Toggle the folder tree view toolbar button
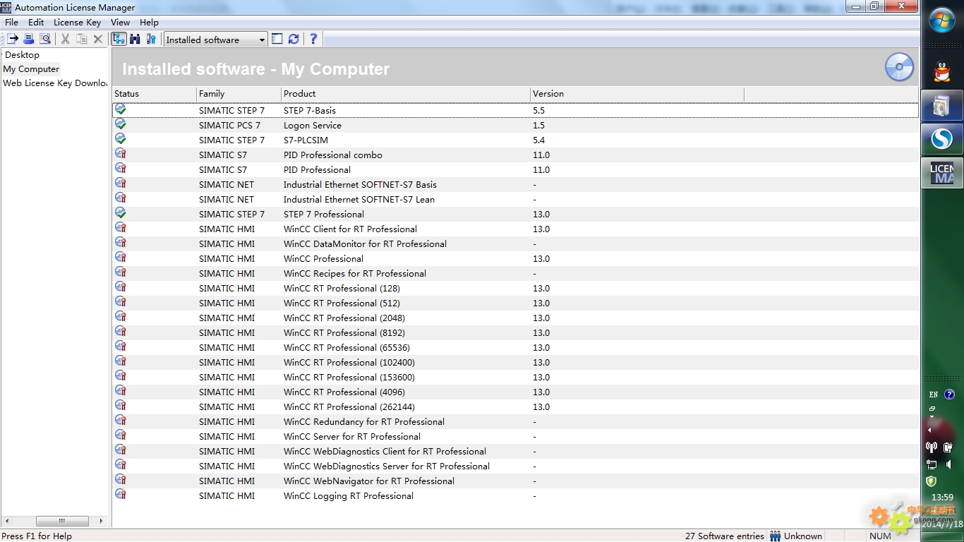This screenshot has height=542, width=964. [x=119, y=40]
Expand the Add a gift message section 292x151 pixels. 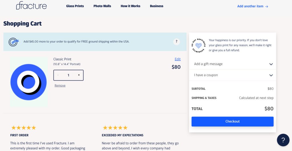click(232, 64)
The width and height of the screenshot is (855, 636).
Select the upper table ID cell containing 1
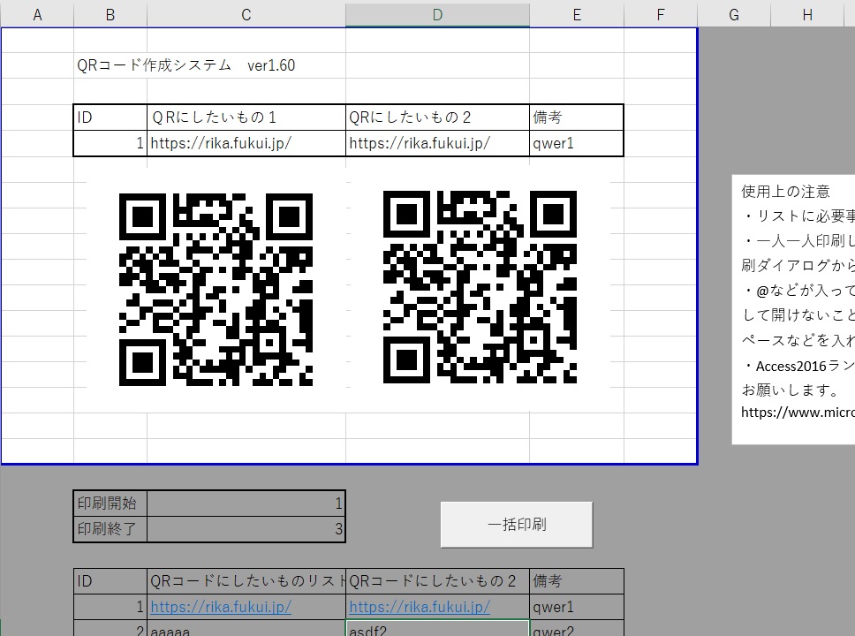(x=110, y=144)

* PROBLEM DESCRIPTION *
Reproduce word for word the material from the line containing "The width and" through the end of the material, including both the first and last lines, and leave out the pictures.

* RESULT OF THIS TASK *
The width and height of the screenshot is (855, 636).
Select the upper table ID cell containing 1
(x=110, y=144)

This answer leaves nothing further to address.